## TEXTO DE ORIGEM
Uma das magias da cultura pop é saber se conectar com o momento histórico que vivemos; Star Wars e suas referências ao autoritarismo, X-Men falando sobre preconceito e segregação ou em obras em que o preconceito não é tema principal, mas um elemento fundamental da história – como Kamala Khan, a heroína muçulmana de Nova Jersey.
As vezes, essas referências históricas não têm a intenção de conscientizar, mas só de fazer ligação entre a fantasia e a realidade – como a Guerra das Rosas entre Lancasters e Yorks, que acabou inspirando a rivalidade entre Lannisters e Starks nas Crônicas de Gelo e Fogo.
Quando falamos de uma obra de qualidade, pode ter certeza, ela quer te passar uma mensagem e fazer você entender alguma coisa.
Depois de tantos anos de segregação racial, machismo e homofobia, seria pretensioso da nossa parte dizer que obras assim não são necessárias. Elas são, mas não por reparação histórica, mas por mostrar através do entretenimento, que esses problemas estão longe de serem resolvidos. Com base nisso, entrevistamos algumas pessoas que conseguem perfeitamente correlacionar seus cotidianos com tais obras.
Lucas Arão, 23 anos, fala um pouco sobre a importância dessas referências:
“Cara, quando eu era mais novo, me via muito pouco nas obras que eu consumia. Em todas essas obras, o protagonista era caucasiano e de classe média; Uma realidade muito diferente da minha. Conforme fui crescendo, foram entrando no mainstream personagens que eu considero bem mais identificáveis.”
Claro, toda essa mudança comentada pelo entrevistado não vem de forma fácil; Existe muita resistência da comunidade nerd em aceitar esse tipo de coisa – principalmente em adaptações. É só olhar qualquer comentário sobre casting, onde o ator/atriz difere da aparência padrão do personagem, onde encontraremos uma chuva de preconceito. Mesmo que a caracterização faça sentido em relação ao material base.
Lucas comenta sobre isso – e lamenta as reações da comunidade:
“É só falar, por exemplo, sobre o Wolverine ser gay em uma realidade paralela e vai ver a comunidade fãs vir abaixo. As justificativas são as mesmas ‘a adaptação tá ruim’, sendo que eles nem viram o produto final. As portas estão abertas e o meio está cobrando […]. Mulheres de diferentes etnias, trazendo consigo suas diferenças e valores só ajuda a cultura pop se tornar mais diversa. […] O pessoal precisa aprender a dividir o espaço.”

## TAREFA 1
Reproduza, sem mudar nada, as linhas dos registros que começam na linha que contém "298x353 pixels." e terminam na última linha dos registros, incluindo as duas extremidades.
## TAREFA 2
Por favor, retome o texto sobre diversidade na cultura pop e escreva a continuação a partir da última frase apresentada.
O texto sobre diversidade na cultura pop e os registros são materiais independentes entre si.

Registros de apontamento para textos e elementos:
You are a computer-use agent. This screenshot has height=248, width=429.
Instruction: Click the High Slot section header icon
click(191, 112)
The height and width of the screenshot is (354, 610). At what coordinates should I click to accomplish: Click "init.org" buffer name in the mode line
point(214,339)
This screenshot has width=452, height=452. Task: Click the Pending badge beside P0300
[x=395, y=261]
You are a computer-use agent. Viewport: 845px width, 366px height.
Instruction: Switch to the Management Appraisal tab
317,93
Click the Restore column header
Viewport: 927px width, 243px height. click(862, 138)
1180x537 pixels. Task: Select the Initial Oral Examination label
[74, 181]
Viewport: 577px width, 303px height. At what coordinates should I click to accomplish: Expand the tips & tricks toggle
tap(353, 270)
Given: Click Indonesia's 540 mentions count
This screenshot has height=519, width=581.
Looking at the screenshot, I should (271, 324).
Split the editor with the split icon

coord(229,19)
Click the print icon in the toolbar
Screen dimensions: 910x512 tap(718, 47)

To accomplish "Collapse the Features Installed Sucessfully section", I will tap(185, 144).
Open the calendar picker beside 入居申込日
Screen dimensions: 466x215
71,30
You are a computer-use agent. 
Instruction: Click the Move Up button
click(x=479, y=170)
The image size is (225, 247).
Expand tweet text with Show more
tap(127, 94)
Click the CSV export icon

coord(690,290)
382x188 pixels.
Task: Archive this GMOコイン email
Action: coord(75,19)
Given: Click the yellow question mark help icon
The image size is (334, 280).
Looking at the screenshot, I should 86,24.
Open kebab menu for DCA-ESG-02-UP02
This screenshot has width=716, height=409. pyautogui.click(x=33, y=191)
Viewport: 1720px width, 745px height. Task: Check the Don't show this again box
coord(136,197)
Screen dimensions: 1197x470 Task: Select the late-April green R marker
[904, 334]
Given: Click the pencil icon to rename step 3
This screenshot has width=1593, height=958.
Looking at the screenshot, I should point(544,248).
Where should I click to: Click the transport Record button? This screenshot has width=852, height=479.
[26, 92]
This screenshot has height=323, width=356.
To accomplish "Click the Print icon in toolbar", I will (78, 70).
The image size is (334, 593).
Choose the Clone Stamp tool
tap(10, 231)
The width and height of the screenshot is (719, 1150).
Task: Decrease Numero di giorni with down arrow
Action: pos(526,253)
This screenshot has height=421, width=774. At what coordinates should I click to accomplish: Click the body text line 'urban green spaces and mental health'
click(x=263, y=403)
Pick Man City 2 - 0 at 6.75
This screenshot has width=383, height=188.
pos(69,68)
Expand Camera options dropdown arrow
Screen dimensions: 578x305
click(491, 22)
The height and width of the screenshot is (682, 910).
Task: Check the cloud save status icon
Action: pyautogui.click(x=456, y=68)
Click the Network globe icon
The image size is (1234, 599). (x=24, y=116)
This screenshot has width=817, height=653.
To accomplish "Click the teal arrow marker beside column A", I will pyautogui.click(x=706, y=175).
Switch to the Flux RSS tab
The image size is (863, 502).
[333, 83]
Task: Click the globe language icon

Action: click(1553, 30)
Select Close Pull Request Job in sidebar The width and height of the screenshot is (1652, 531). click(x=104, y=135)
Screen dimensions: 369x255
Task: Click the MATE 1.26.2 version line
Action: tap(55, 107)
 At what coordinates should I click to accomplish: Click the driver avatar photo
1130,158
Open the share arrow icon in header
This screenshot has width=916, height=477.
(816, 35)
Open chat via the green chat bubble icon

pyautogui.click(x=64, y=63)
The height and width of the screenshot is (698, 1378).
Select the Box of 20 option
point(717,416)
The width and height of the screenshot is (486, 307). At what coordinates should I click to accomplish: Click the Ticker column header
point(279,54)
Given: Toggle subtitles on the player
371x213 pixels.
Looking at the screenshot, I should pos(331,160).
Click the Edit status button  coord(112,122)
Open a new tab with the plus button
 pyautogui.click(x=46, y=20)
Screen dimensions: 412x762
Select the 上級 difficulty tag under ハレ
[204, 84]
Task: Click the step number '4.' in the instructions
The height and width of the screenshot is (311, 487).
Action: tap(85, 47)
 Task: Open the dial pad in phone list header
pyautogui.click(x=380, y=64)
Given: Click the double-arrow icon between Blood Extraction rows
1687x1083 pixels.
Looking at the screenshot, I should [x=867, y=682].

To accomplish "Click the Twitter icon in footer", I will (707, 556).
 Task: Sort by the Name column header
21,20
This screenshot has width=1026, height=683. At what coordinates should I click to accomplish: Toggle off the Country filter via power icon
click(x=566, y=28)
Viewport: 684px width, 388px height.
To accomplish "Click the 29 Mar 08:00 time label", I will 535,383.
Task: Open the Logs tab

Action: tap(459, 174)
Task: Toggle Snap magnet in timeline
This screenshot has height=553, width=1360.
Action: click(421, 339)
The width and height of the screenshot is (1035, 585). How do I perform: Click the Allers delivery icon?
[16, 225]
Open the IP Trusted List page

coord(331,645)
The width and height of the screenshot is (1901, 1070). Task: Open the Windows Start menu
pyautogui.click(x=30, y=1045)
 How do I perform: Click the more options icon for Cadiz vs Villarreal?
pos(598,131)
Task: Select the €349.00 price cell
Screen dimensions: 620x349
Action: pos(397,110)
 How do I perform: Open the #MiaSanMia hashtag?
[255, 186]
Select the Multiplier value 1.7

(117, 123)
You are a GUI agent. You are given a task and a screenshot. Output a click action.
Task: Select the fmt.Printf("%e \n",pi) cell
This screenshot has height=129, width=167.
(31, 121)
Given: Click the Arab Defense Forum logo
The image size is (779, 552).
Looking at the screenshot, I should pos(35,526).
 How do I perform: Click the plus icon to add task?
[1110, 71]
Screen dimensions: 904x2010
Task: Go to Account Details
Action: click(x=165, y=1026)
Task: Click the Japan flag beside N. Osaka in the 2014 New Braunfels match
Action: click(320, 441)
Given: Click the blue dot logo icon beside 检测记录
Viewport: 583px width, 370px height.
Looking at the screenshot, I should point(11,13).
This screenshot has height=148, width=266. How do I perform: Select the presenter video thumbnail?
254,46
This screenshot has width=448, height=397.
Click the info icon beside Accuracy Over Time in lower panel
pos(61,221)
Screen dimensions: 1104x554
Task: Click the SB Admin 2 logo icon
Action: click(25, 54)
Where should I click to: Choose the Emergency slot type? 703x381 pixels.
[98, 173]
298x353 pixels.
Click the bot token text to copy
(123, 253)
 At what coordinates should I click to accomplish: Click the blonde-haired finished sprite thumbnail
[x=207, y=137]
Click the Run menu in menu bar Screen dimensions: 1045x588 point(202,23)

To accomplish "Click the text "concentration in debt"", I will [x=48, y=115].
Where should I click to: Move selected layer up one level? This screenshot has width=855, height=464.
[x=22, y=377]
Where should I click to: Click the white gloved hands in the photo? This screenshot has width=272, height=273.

## RESULTADO DA TAREFA 1
298x353 pixels.
Click the bot token text to copy
(123, 253)
 At what coordinates should I click to accomplish: Click the blonde-haired finished sprite thumbnail
[x=207, y=137]
Click the Run menu in menu bar Screen dimensions: 1045x588 point(202,23)

To accomplish "Click the text "concentration in debt"", I will [x=48, y=115].
Where should I click to: Move selected layer up one level? This screenshot has width=855, height=464.
[x=22, y=377]
Where should I click to: Click the white gloved hands in the photo? This screenshot has width=272, height=273.

## RESULTADO DA TAREFA 2
As vezes, essa diferença na adaptação nem vem da comunidade, mas sim de quem produz. Game Of Thrones é a adaptação televisiva de as Crônicas de Gelo e Fogo, e nesse universo temos uma “província” que representa povos não-brancos em Westeros.
Os Dorneses são um povo muito rico culturalmente e são foco do quinto livro (A Dança dos Dragões), além de sua linha sucessória não depender do sexo do herdeiro, foram colonizados por uma mulher e sofrem muito preconceito do resto de Westeros por seu costume e sua etnia.
Isso foi completamente apagado da série, transformando Dorne em um antro de orgias e só. Nem mesmo seu plano ou sua real herdeira (Arianne Martel) foram respeitados, dando lugar para Daenerys e Jon Snow.
Perdemos a oportunidade de conhecer o contraste de culturas que George R.R. Martin propôs quando escreveu e isso sim é muito triste.
Quando falamos de preconceito no mundo nerd, não podemos esquecer a comunidade gamer; Que é composta por inúmeros membros LGBTQ+, que relatam a intolerância da comunidade como um todo e a importância da representatividade.
“Eu não me sinto bem representado, numericamente falando […]. Eu sinto que, de um modo geral, as pessoas públicas têm medo de se posicionar em relação à comunidade LGBTQ+. É muito mais fácil um streamer hétero e branco fazer sucesso sabe? É muito mais difícil pra quem faz parte das letrinhas ter voz. A Samira Close é gay e drag queen e demorou anos pra chegar a 6 mil views – e o trabalho dela é otimo. […]. Eu sinto esperança quando vejo a Samira Close pegar views ou a Queen B estourando por ai. Acho que palavra certa não é “superar” o preconceito, mas sim ver um perspectiva positiva e ver que ainda tem jeito de resolver o preconceito” – David, 19 anos.
Outro problema recorrente enfrentado pela comunidade gamer, é o fato de muitos jogadores simplesmente não aceitarem que existem mulheres que jogam (e muitas vezes, melhor do que eles). Não podemos negar o fato de que as mulheres são marginalizadas entre o público gamer, onde muitas vezes, vemos as garotas sofrendo e tratadas como incapazes.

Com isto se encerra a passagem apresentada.